### Task instructions
Please give back, exactly as written, only the line containing "You are a computer-use" and every line after it until the data below ends.

### The data
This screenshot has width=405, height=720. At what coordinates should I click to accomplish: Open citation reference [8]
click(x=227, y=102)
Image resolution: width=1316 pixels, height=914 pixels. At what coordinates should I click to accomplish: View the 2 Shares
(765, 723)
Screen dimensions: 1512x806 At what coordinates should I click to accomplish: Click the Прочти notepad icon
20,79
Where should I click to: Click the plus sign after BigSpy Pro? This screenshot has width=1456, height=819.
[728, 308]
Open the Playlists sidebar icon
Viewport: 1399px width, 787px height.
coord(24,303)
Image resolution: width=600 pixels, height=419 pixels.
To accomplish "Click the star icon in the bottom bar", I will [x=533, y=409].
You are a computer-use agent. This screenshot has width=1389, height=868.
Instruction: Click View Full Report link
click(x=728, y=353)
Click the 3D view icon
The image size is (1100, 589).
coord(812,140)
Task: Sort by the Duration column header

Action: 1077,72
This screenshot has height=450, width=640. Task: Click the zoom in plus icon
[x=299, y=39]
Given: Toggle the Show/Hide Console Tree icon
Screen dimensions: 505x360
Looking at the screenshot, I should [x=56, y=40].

### Response to this task
You are a computer-use agent. This screenshot has width=1389, height=868.
Instruction: Click View Full Report link
click(x=728, y=353)
Click the 3D view icon
The image size is (1100, 589).
coord(812,140)
Task: Sort by the Duration column header

Action: 1077,72
This screenshot has height=450, width=640. Task: Click the zoom in plus icon
[x=299, y=39]
Given: Toggle the Show/Hide Console Tree icon
Screen dimensions: 505x360
Looking at the screenshot, I should [x=56, y=40].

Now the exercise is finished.